**Job**
Rewrite the part of the listing starting at the line containing "Task: Open the 'Cookies' tab" and ending at the line containing "Action: 376,121", both lines included, keeping every line as it is except the answer coordinates. Scale each of those coordinates by 2.5, round it to the nearest whole number with halves going up, and leave out the pictures.

**Extracted data**
------------------------------

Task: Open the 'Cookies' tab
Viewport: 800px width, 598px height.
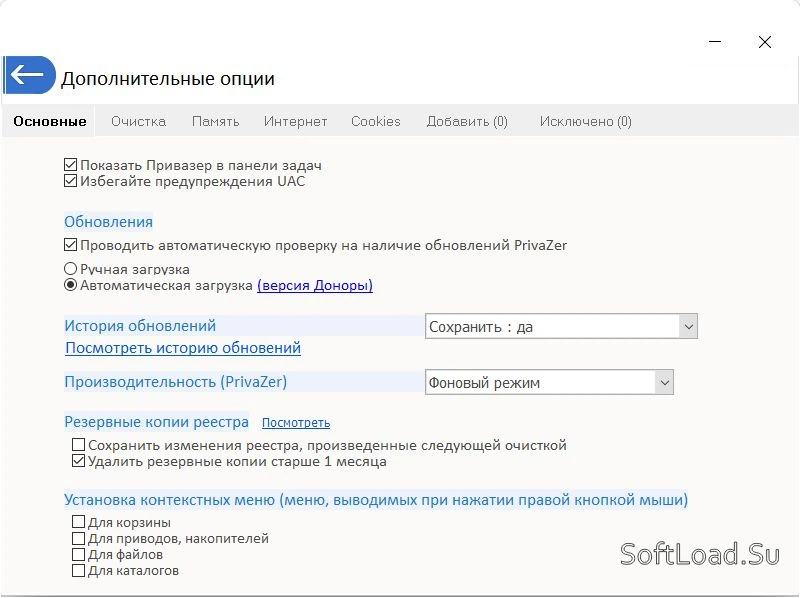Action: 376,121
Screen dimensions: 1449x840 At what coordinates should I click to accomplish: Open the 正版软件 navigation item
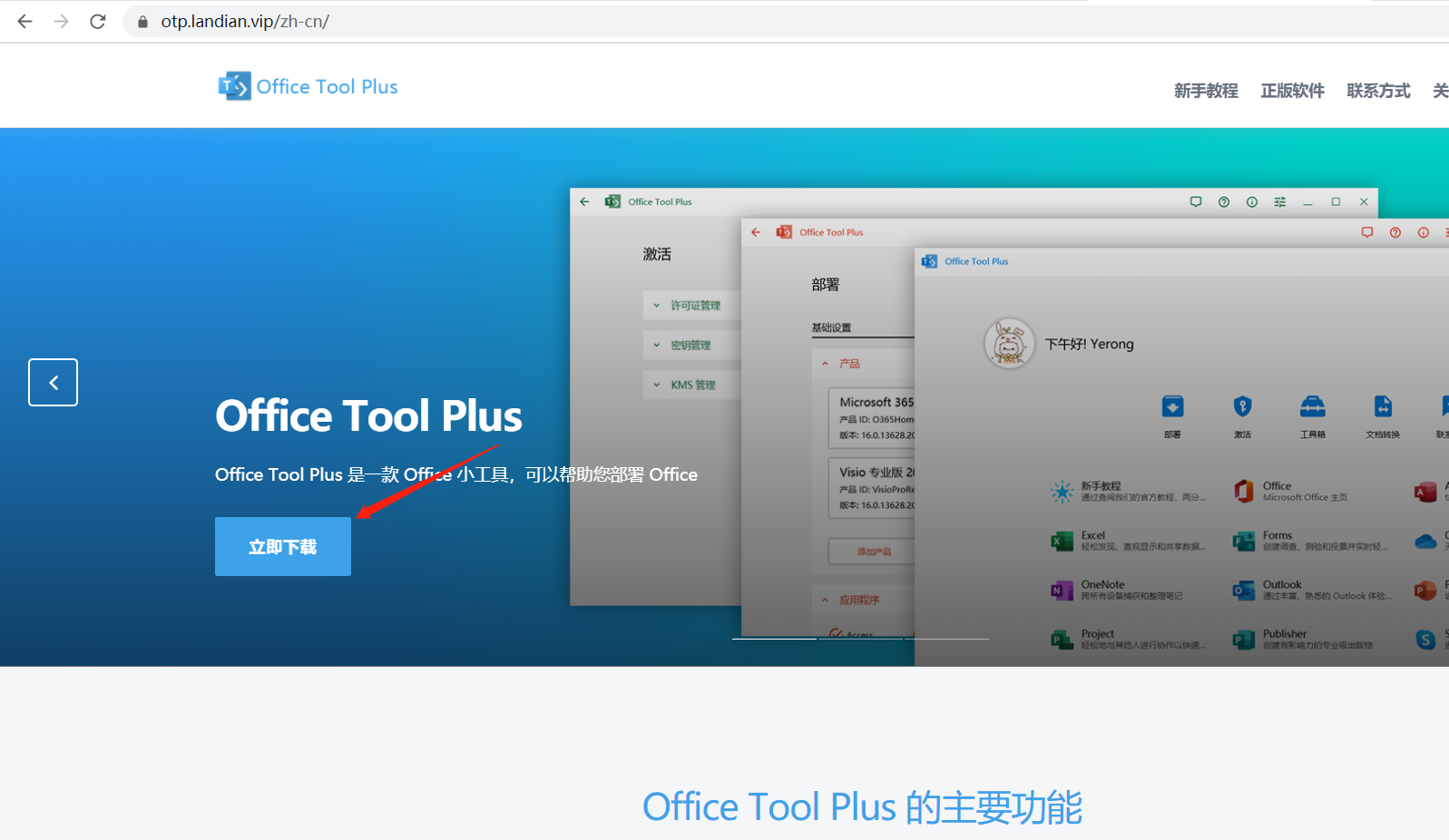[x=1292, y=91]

------------------------------

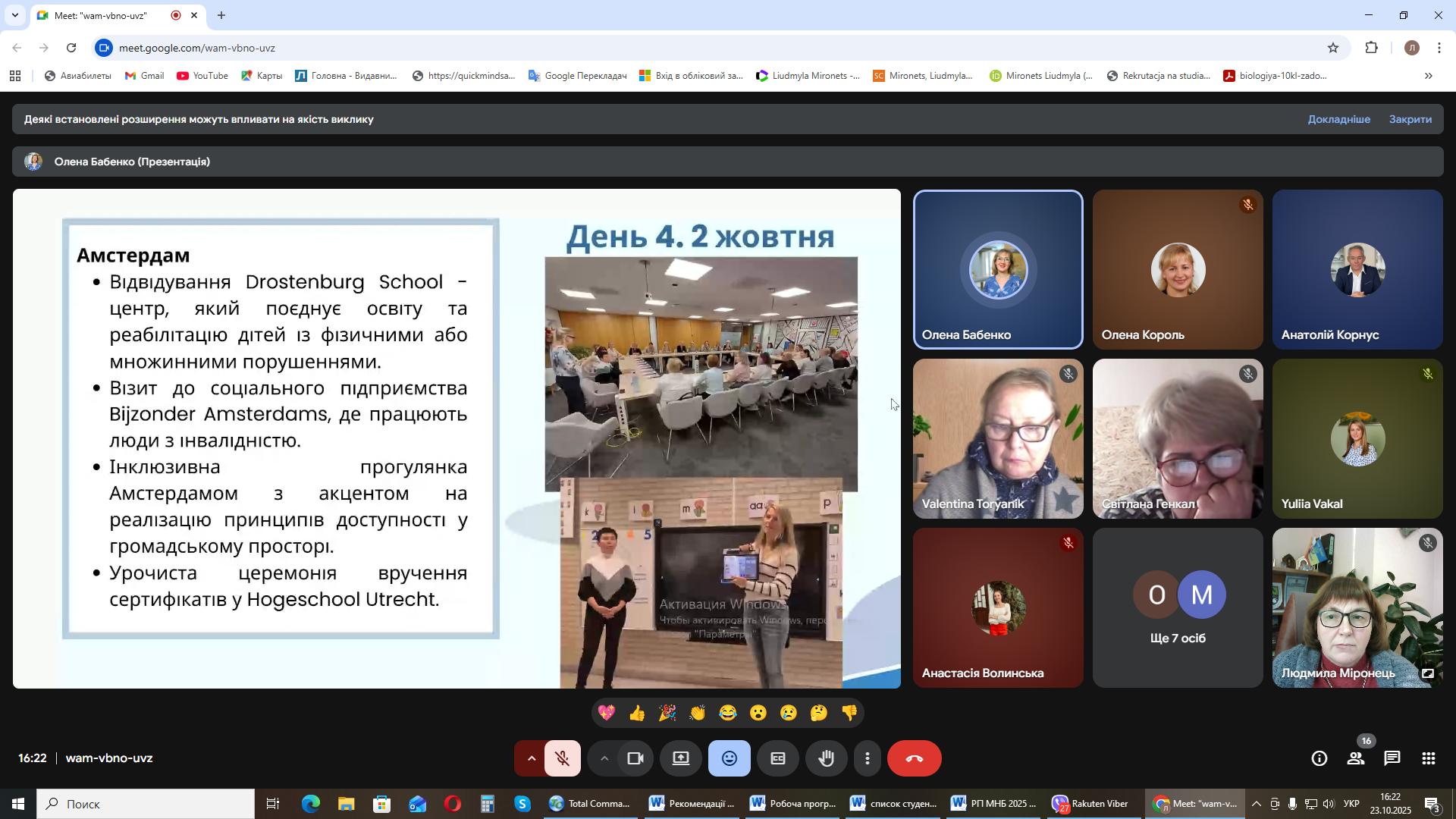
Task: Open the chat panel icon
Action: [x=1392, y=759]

------------------------------

**Solution to this exercise**
Task: Open the 'Cookies' tab
Viewport: 800px width, 598px height.
Action: 940,303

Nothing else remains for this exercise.